YOUR TASKS:
(1) Copy the part of the Discord bot guide between "2. Initialize your" and "updates if needed.", inclusive.
(2) Answer these questions about the Discord bot guide:
(a) Which service does the guide name for hosting the bot?
(b) What library is installed when the Node.js project is set up?
(c) How long does the guide estimate the first prototype will take?
(3) Resume the guide to building a Discord bot, starting right after its last line.

What You're Building

You will create a Discord bot capable of responding to slash commands, listening to server events, moderating messages automatically, and integrating with external APIs for enhanced functionality. The bot will handle tasks like welcoming new members, filtering inappropriate content, and providing real-time data on demand, all running 24/7 with persistent data storage.

Before You Start

Ensure you have a Discord account with permissions to create bots and manage servers. Create a Discord Developer Portal application and generate a bot token. Set up accounts on Supabase for database needs and Railway for hosting. Decide whether you prefer Cursor or Claude Code as your primary code editor based on your comfort with AI-assisted coding. Familiarity with JavaScript and Node.js, as well as basic SQL, is required.

Step-by-Step Approach

  1. Set up your Discord bot application: Register your bot in the Discord Developer Portal, configure intents and permissions, and invite it to your server with appropriate scopes.
  2. Initialize your project environment: Use Cursor or Claude Code to scaffold a Node.js project, install Discord.js, and set up environment variables for your bot token and database credentials.
  3. Implement slash commands: Define commands using Discord.js’s slash command builder, register them with Discord’s API, and write handlers to process user inputs.
  4. Add event listeners: Handle events like member joins, message creation, and reactions to automate moderation and welcome messages.
  5. Integrate Supabase: Connect your bot to Supabase to store user data, logs, and bot state securely with real-time updates if needed.
  6. Test locally and deploy: Run your bot locally to verify functionality, then deploy to Railway for continuous hosting with environment variables configured securely.
  7. Iterate and expand: Add API integrations such as fetching external data, implement advanced moderation filters, and optimize performance based on user feedback.

Realistic Time Estimates

  • First prototype: 4–6 hours to get a basic bot responding to slash commands locally.

DATA FOR ANALYSIS:
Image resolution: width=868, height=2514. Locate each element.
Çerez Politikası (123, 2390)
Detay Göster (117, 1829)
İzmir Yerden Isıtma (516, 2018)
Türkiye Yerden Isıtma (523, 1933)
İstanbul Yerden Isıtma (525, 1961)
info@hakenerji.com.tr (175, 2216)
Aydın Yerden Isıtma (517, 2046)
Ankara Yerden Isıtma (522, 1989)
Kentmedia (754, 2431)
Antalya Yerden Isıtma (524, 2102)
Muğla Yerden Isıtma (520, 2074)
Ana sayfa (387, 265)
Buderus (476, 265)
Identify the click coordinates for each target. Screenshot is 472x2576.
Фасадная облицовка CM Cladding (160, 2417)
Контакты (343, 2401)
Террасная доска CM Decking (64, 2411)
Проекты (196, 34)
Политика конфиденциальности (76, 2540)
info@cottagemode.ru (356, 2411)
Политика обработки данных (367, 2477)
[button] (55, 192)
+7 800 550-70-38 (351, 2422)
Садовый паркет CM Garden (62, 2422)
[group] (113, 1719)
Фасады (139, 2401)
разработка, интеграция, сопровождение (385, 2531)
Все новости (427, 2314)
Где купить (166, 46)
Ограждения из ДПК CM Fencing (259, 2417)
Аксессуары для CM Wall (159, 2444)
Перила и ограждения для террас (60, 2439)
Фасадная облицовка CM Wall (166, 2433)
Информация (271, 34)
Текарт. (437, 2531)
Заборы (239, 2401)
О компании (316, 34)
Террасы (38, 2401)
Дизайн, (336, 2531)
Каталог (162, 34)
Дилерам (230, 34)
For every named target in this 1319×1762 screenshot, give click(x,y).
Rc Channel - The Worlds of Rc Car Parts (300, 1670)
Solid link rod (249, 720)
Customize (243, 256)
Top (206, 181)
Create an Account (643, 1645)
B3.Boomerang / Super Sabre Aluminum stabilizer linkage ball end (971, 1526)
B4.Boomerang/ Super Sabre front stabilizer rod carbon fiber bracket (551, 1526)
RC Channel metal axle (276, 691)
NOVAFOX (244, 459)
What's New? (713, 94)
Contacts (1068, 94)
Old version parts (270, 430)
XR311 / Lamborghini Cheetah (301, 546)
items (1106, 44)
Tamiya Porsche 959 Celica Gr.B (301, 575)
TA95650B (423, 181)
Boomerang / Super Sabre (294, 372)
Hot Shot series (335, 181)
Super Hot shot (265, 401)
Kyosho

RESPONSES IN ORDER:
(1)
2. Initialize your project environment: Use Cursor or Claude Code to scaffold a Node.js project, install Discord.js, and set up environment variables for your bot token and database credentials.
  3. Implement slash commands: Define commands using Discord.js’s slash command builder, register them with Discord’s API, and write handlers to process user inputs.
  4. Add event listeners: Handle events like member joins, message creation, and reactions to automate moderation and welcome messages.
  5. Integrate Supabase: Connect your bot to Supabase to store user data, logs, and bot state securely with real-time updates if needed.

(2)
(a) Railway
(b) Discord.js
(c) 4–6 hours

(3)
  • MVP: 1–2 days to add event handlers, Supabase integration, and deploy on Railway.
  • Production-ready: 1–2 weeks including robust error handling, security audits, and advanced features.

Common Mistakes and How to Avoid Them

  • Not setting correct Discord intents: Without enabling necessary intents, your bot won’t receive events. Double-check your bot’s intent settings in the Developer Portal.
  • Exposing bot tokens: Never hardcode tokens in source code or commit them to public repos. Use environment variables and .env files excluded from version control.
  • Ignoring rate limits: Discord enforces strict rate limits; implement proper error handling and avoid spamming API calls.
  • Skipping database security: Use Supabase Row Level Security policies to restrict data access and avoid leaks or unauthorized writes.

When Vibe Coding Works Well Here

Vibe Coding excels when you want rapid iteration with AI-assisted code suggestions, especially for boilerplate code like command registration and event handlers. It helps community managers with limited coding experience to get started quickly and scale up with developer support.

When It Doesn't

If your bot requires highly specialized or complex logic that AI tools cannot easily generate or if you need full control over infrastructure beyond what Railway offers, Vibe Coding may slow you down. Also, if you prefer low-code/no-code solutions, this approach demands solid JavaScript and backend knowledge.